Um dies zu beweisen, muss man nicht in die Untiefen der ägyptischen Geschichte abtauchen. So wird beispielsweise glaubhaft versichert, dass ich (Jahrgang 1930) bis zum Alter von etwa zwei Jahren dem Schnuller verfallen war. Fotos gibt es leider nicht. Es wäre zu peinlich gewesen, den schnullernden Nachwuchs zu verewigen. Klar: Man war sich auch damals der Risiken bewusst. Noch etwas älter: Mein Schwiegervater (1905 bis 1982) wurde nahezu ein Leben lang damit gehänselt, dass er bei seiner Einschulung (und noch Wochen später) mit dem Schnuller im Mund das Abc lernte. Bis die Lehrerin eingriff – so geht das nicht.

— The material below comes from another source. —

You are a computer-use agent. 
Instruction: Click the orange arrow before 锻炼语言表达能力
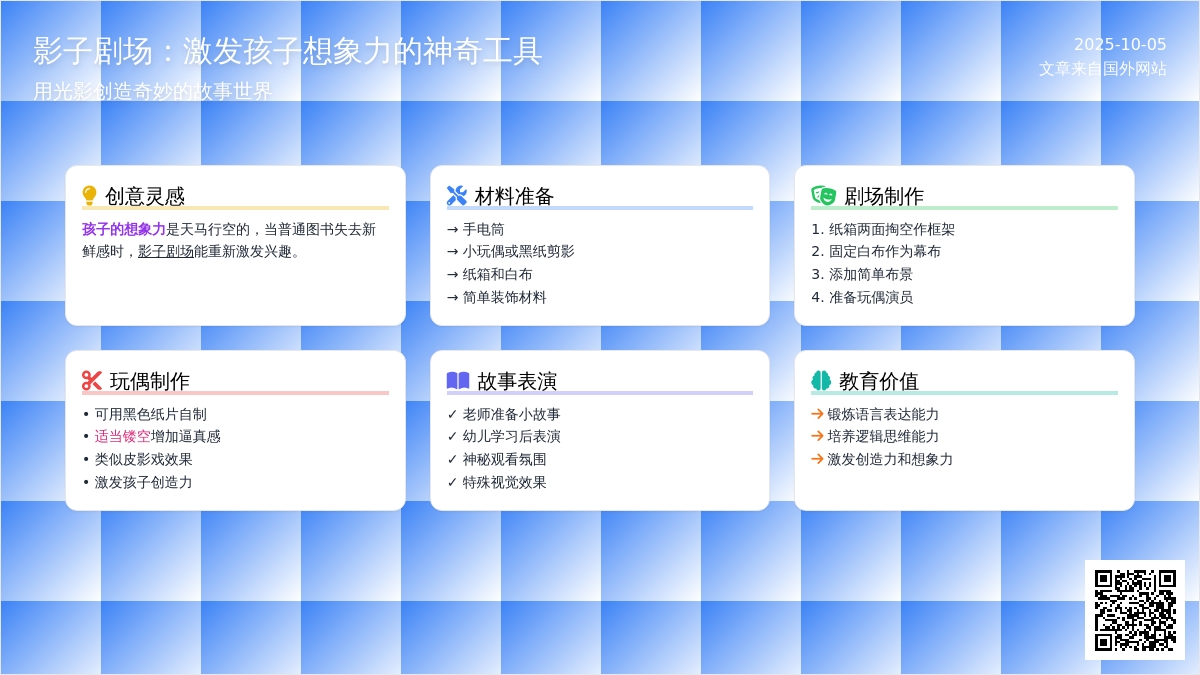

Meine Tochter hat mit einem Trick drei ihrer Kinder vom Schnuller entwöhnt: Nachts kam die Schnullerfee und holte das Ding ab und ließ dafür ein kleines Geschenk da (Buch, Malstifte, Kuscheltier o. Ä.). Das vierte Kind, der kleine Mio, nahm weder Schnuller noch Daumen.
PAULHEINZ GRUPE, Mönchengladbach
Schnuller von 1865
■ betr.: „Das kleinere Übel?“
Der Schnuller wurde mitnichten 1949 erfunden (das waren die BRD und die DDR), sondern 1865 von Wilhelm Busch! „Hier hast du ihn! Nun sei hübsch still, / Weil ich die Wäsche trocknen will.“ (Wilhelm Busch, Bildgeschichte von 1865 „Der Schnuller“)

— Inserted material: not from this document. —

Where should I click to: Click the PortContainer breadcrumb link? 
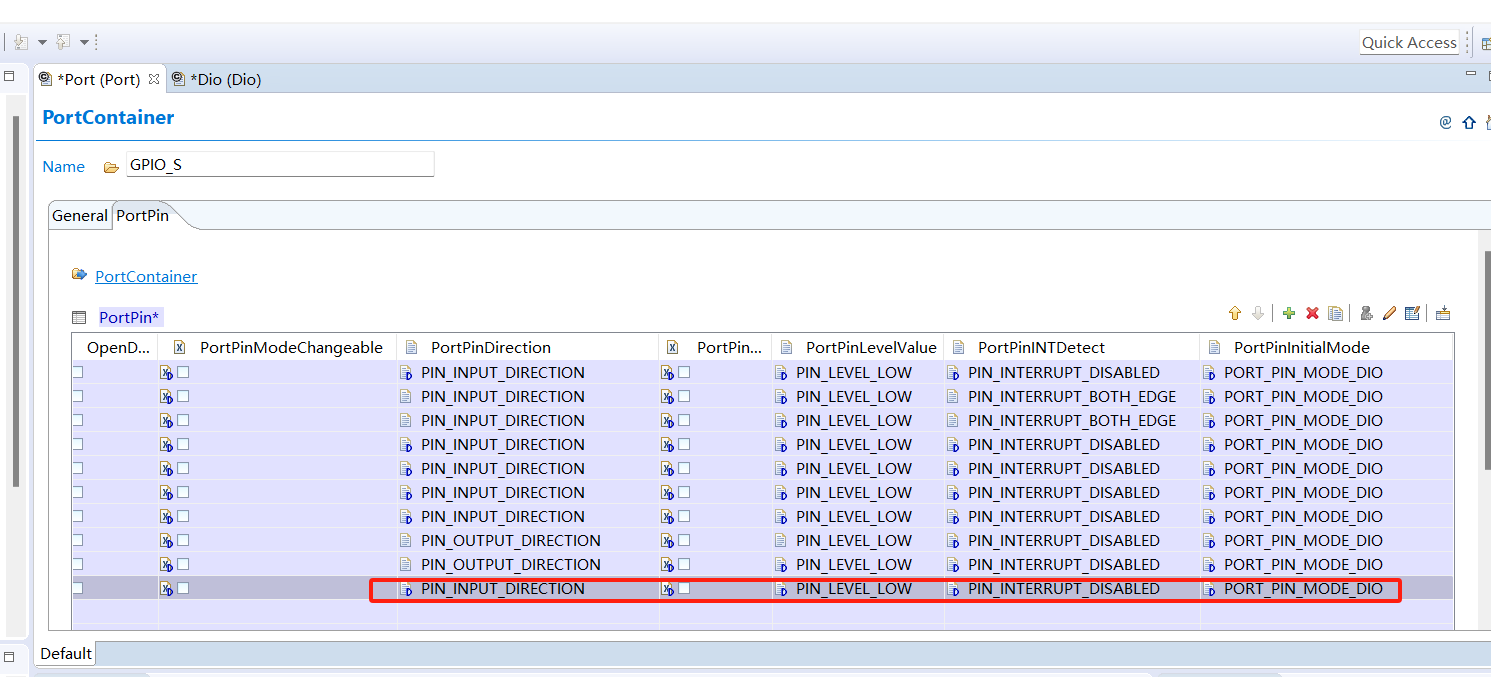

ERNST-GOTTFRIED BUNTROCK, Berlin
Wenig Begeisterung
■ betr.: „Trittin gegen Steinmeier“, taz vom 10. 8. 09
Zugegeben, die derzeitige Bundesregierung ist ein Desaster, und ihr Krisenmanagement wirkt dilettantisch. Jürgen Trittin stände es jedoch gut zu Gesicht, hierzu zu schweigen. Schließlich waren es die Gesetzesinitiativen der rot-grünen Vorgängerregierung, die das derzeitige Elend erst ermöglicht haben.

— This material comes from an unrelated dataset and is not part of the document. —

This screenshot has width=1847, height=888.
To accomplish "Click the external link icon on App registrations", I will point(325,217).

Erinnert sei an die Förderung von Spekulation mit Finanzderivaten, an massive Steuerentlastungen für Vermögende, an Sozialabbau und die Weigerung, Mindestlöhne einzuführen. Das alles weckt wenig Begeisterung für ein weiteres Mal Rot-Grün, noch dazu mit den Verantwortlichen von damals, zu denen Trittin ebenso gehört wie Steinmeier.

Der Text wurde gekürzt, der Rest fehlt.